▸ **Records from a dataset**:
►
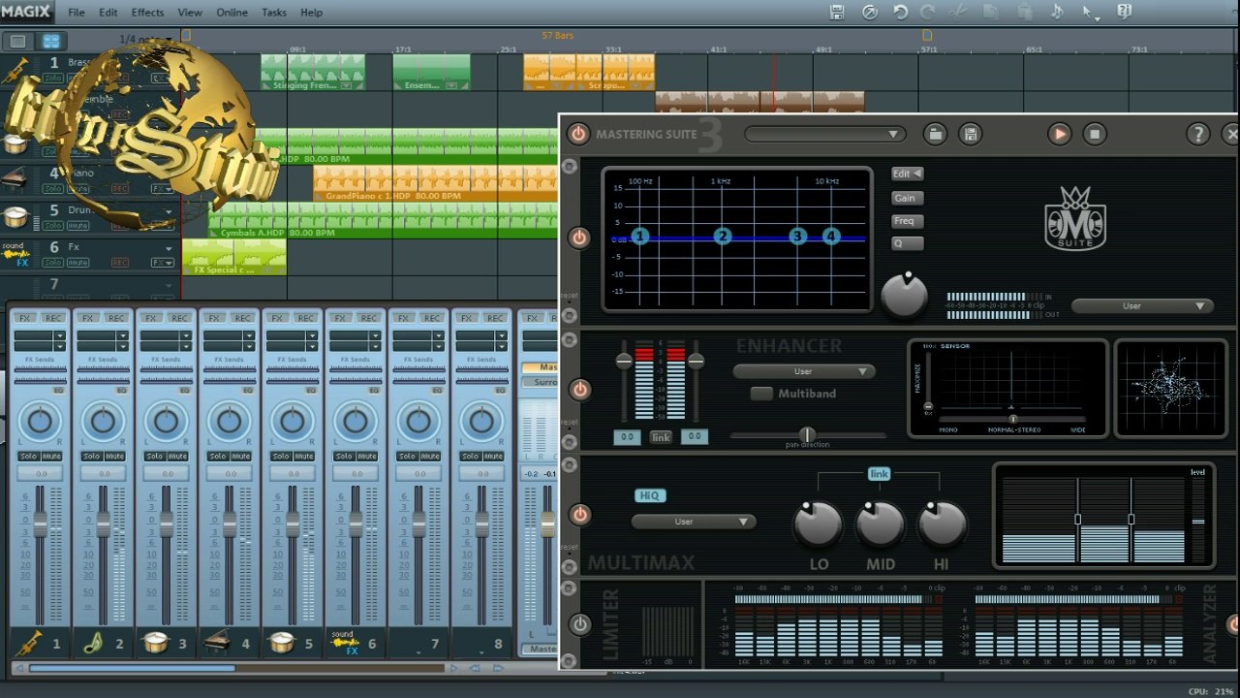Open the Mastering Suite main preset dropdown

[x=824, y=135]
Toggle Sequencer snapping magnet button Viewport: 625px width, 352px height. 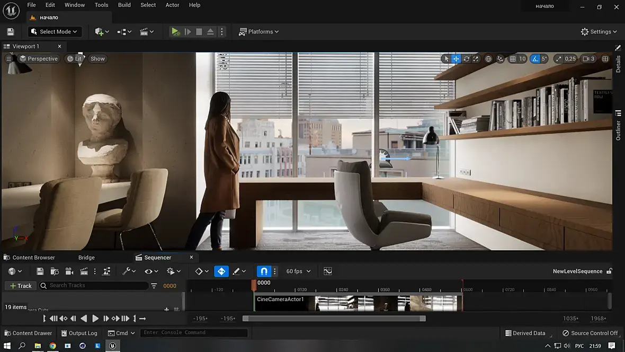click(x=264, y=271)
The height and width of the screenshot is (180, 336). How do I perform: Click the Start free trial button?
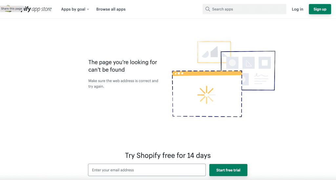228,170
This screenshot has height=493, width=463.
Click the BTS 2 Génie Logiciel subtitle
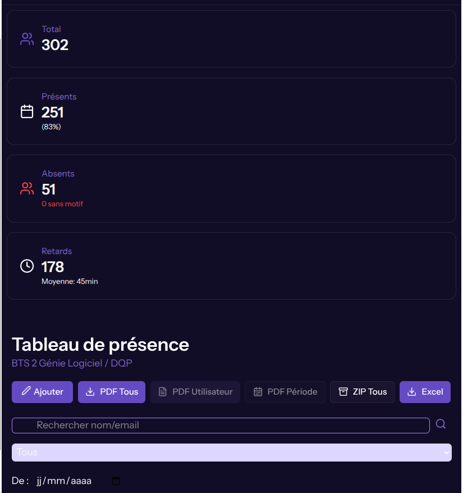72,363
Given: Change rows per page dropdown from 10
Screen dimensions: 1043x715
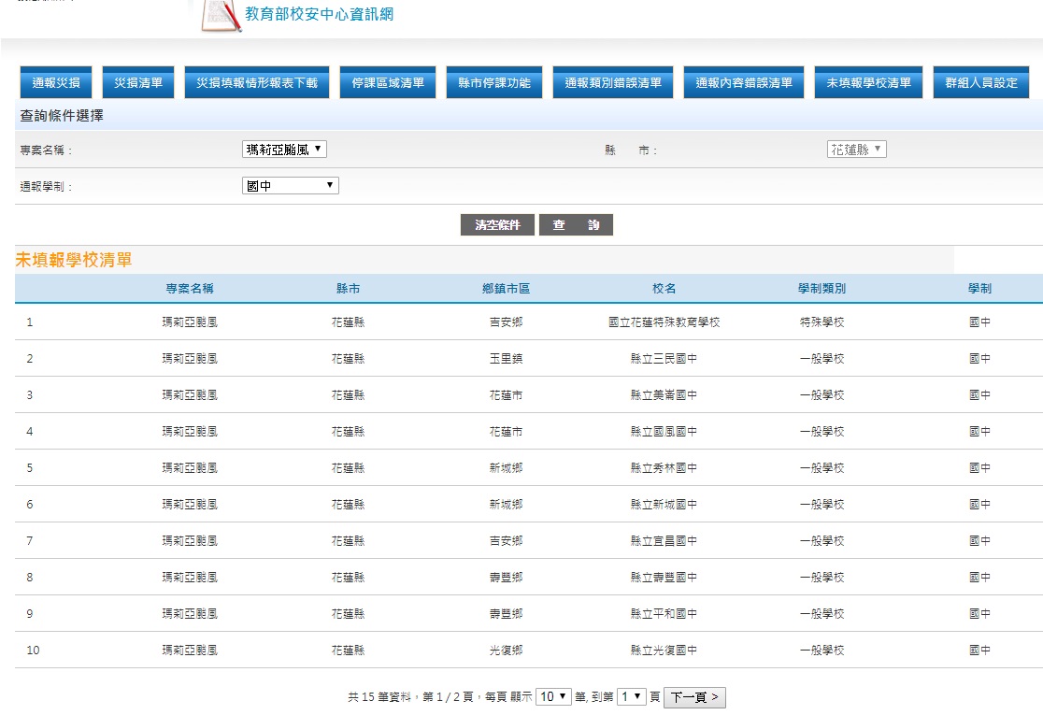Looking at the screenshot, I should pos(553,697).
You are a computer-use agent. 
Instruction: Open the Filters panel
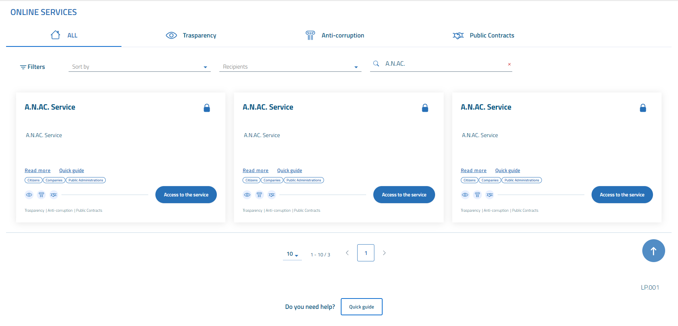point(33,67)
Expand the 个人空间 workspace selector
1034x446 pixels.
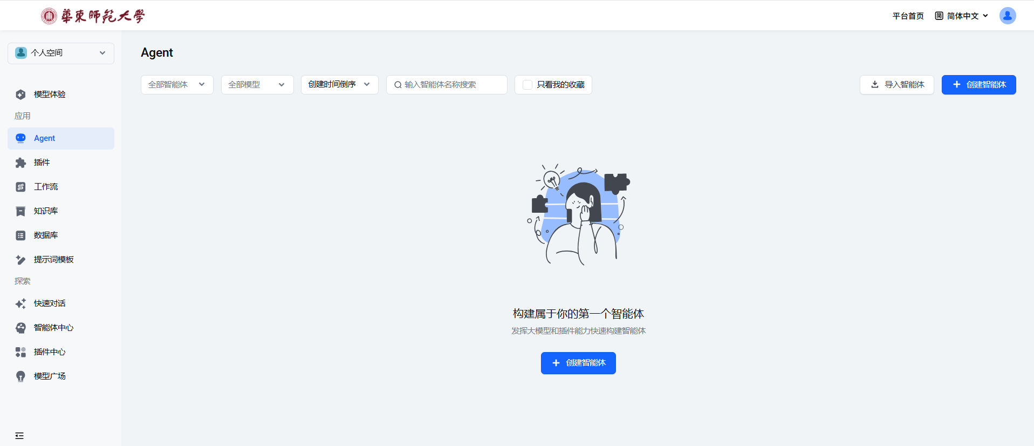(x=61, y=53)
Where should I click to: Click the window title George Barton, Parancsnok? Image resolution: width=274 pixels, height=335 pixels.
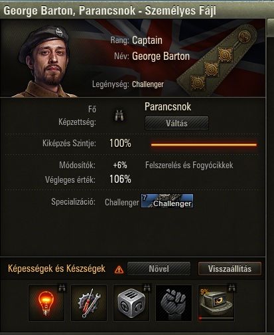70,11
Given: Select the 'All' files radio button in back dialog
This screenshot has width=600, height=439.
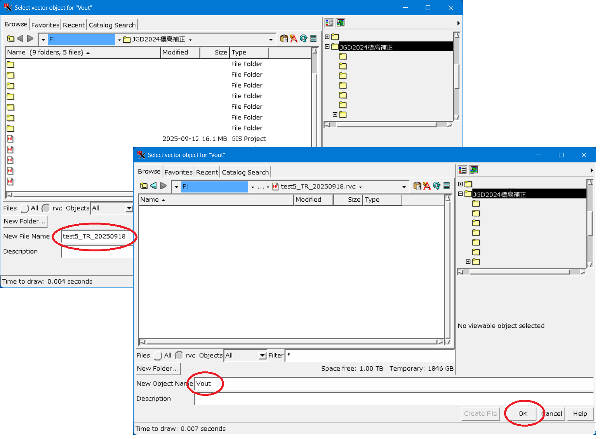Looking at the screenshot, I should pyautogui.click(x=24, y=208).
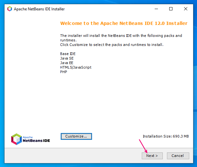Maximize the installer window

171,9
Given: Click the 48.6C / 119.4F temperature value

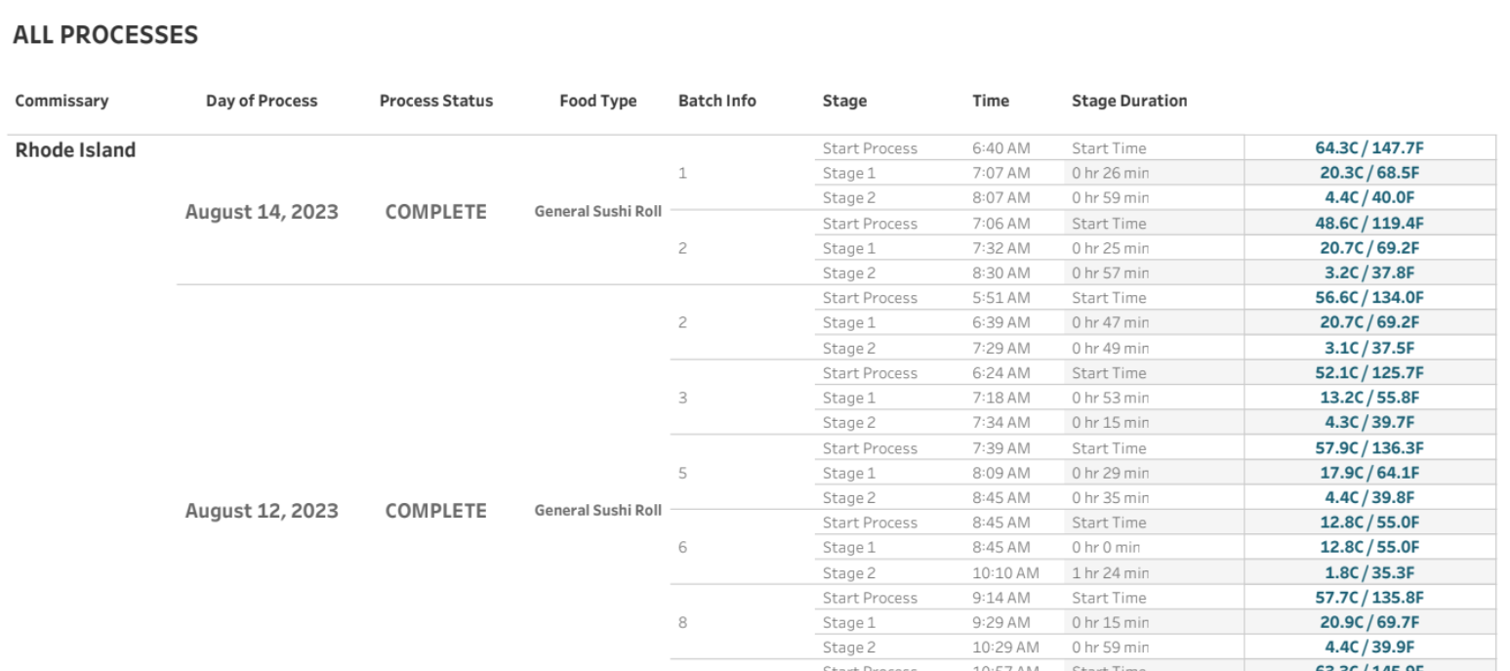Looking at the screenshot, I should coord(1369,224).
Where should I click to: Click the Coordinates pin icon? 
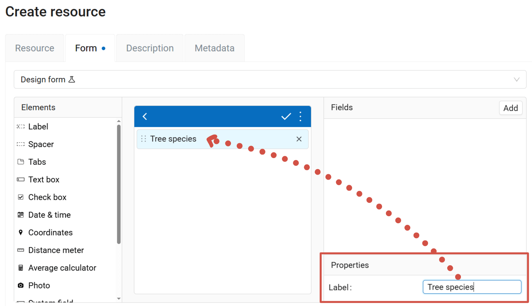tap(21, 233)
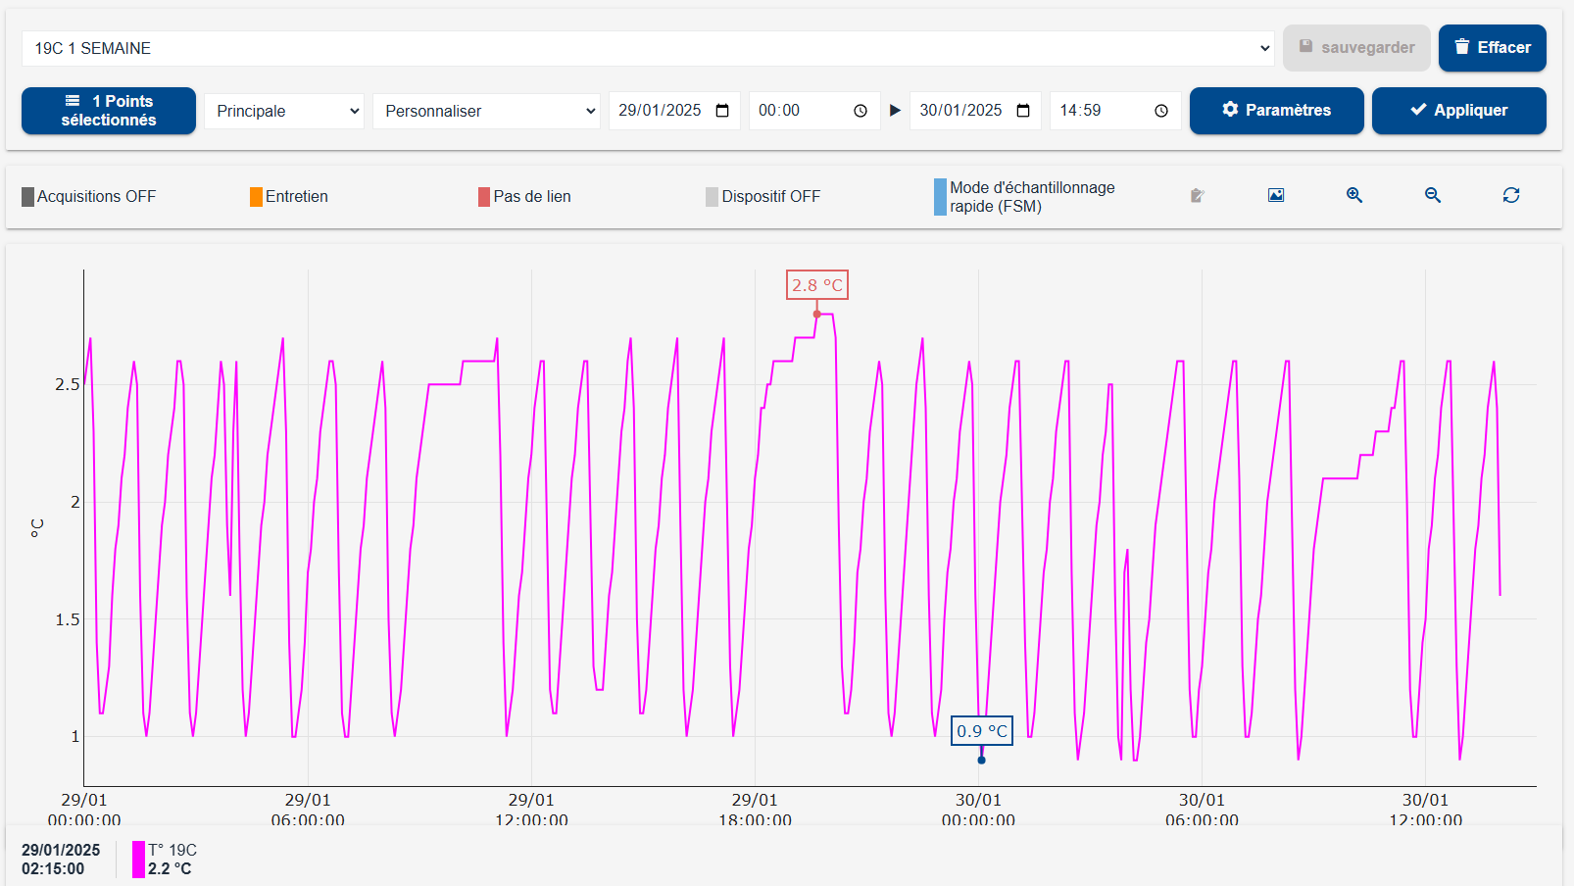
Task: Click the Appliquer button
Action: point(1458,111)
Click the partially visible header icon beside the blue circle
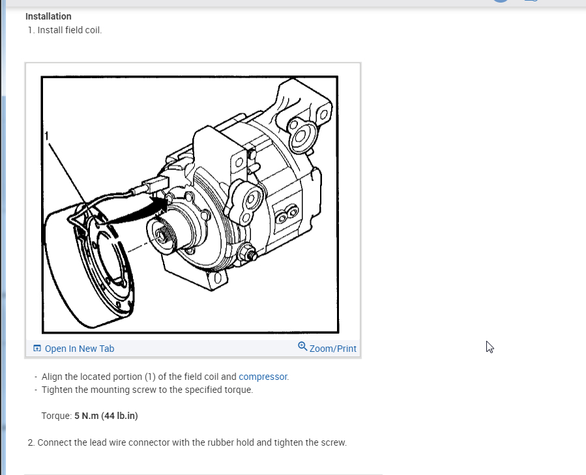 click(x=531, y=1)
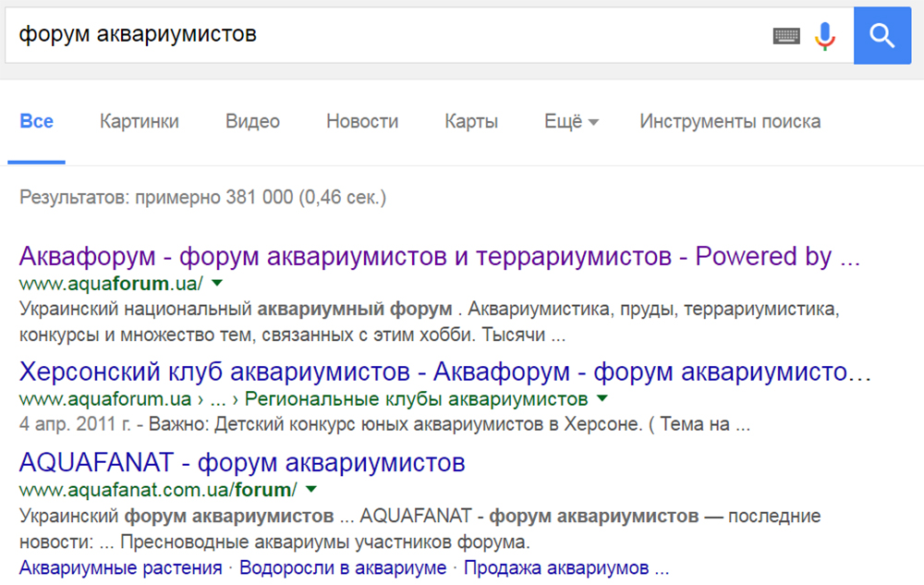Screen dimensions: 924x585
Task: Open Херсонский клуб аквариумистов result
Action: pos(445,372)
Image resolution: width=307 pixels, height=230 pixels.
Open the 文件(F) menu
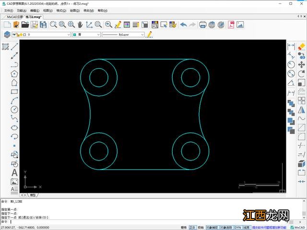(9, 10)
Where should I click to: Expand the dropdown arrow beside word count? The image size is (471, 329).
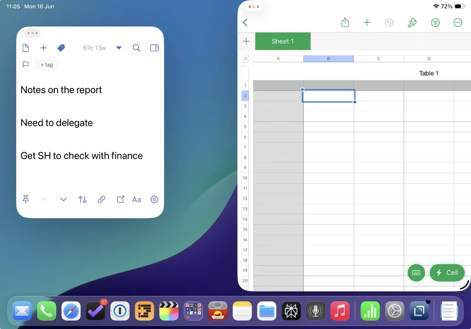(119, 48)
◄
Retyped exactly, the lines from the one holding "Open the 文件(F) menu" through the last line of the data above are the whole answer. Pictures stay out.

▸ **THE COMPLETED TASK**:
Open the 文件(F) menu
(9, 10)
Where should I click to: Expand the dropdown arrow beside word count? The image size is (471, 329).
(119, 48)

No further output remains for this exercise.